Reasons for OutOfMemoryError
OOM typically stems from two sources: insufficient heap space, where objects with strong references cannot be reclaimed and exceed the -Xmx limit; and metaspace exhaustion, introduced in Java 8 to replace the permanent generation, which resides outside the heap but can still overflow when class metadata grows.
Common Heap OOM Scenarios
Loading excessively large result sets from a database into memory.
Infinite loops that keep large objects referenced.
Failure to release resources such as connection pools or I/O streams.
Static collections that retain references indefinitely.
These are typical cases, though real‑world problems can be more obscure.
Phenomenon Analysis
Production logs show that MyBatis is the component triggering the memory overflow. MyBatis builds SQL statements using internal collection objects; when the generated SQL becomes very large, the collection grows dramatically and cannot be garbage‑collected, leading to OOM.
Because the Docker container lacks diagnostic tools like jstack or jmap and no heap dump was saved, direct thread‑level analysis was impossible.
Online research revealed that MyBatis stores placeholders and parameter objects in a Map (the ContextMap inside DynamicContext ). Under heavy concurrent queries with large parameter lists, these entries remain in memory, causing the heap to fill up.

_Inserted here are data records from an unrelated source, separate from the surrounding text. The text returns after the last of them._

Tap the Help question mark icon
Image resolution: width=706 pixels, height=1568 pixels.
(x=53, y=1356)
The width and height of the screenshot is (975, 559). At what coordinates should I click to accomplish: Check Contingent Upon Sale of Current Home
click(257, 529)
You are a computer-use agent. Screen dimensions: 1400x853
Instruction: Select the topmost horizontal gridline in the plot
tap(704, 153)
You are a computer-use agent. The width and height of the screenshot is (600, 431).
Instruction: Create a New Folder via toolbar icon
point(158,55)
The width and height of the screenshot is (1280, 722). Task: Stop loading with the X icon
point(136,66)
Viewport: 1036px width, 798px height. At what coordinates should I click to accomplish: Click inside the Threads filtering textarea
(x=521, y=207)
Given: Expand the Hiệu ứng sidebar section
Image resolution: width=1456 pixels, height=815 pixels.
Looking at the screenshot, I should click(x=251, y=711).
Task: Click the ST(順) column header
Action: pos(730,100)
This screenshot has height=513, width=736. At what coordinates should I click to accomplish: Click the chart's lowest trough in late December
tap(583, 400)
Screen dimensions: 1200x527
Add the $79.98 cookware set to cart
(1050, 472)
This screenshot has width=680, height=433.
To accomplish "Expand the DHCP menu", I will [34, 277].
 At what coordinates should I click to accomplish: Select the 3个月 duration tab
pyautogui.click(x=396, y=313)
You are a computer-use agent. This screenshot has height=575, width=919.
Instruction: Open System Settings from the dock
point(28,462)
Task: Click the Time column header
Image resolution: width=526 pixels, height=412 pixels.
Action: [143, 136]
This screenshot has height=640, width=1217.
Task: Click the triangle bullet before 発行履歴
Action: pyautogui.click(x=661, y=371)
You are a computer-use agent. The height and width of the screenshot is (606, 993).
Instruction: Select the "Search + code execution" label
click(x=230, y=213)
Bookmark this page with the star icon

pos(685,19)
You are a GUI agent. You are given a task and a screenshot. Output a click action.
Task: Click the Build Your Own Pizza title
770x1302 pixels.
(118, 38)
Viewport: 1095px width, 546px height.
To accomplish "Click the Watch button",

MyBatis Source Code Analysis
The DynamicContext class contains a ContextMap called bindings . Methods like ForEachSqlNode.getBindings() put SQL fragments and parameters into this map. Since the map holds strong references, the large SQL strings cannot be reclaimed, especially under high concurrency, which eventually triggers OOM.
Scenario Reproduction
To reproduce the issue, the author crafted a test that concatenates a massive IN clause, spawns 50 threads to execute it, and runs the JVM with -Xmx256m -XX:+PrintGCDetails -XX:+HeapDumpOnOutOfMemoryError . The console logs show frequent Full GC cycles until the process crashes with OOM.
Conclusion
The root cause is the unbounded growth of SQL strings held in MyBatis’s internal map. The remedy is to optimize SQL generation, avoid overly large IN clauses, and ensure that temporary collections are cleared promptly. Careful coding and SQL design are essential to prevent such hidden memory leaks.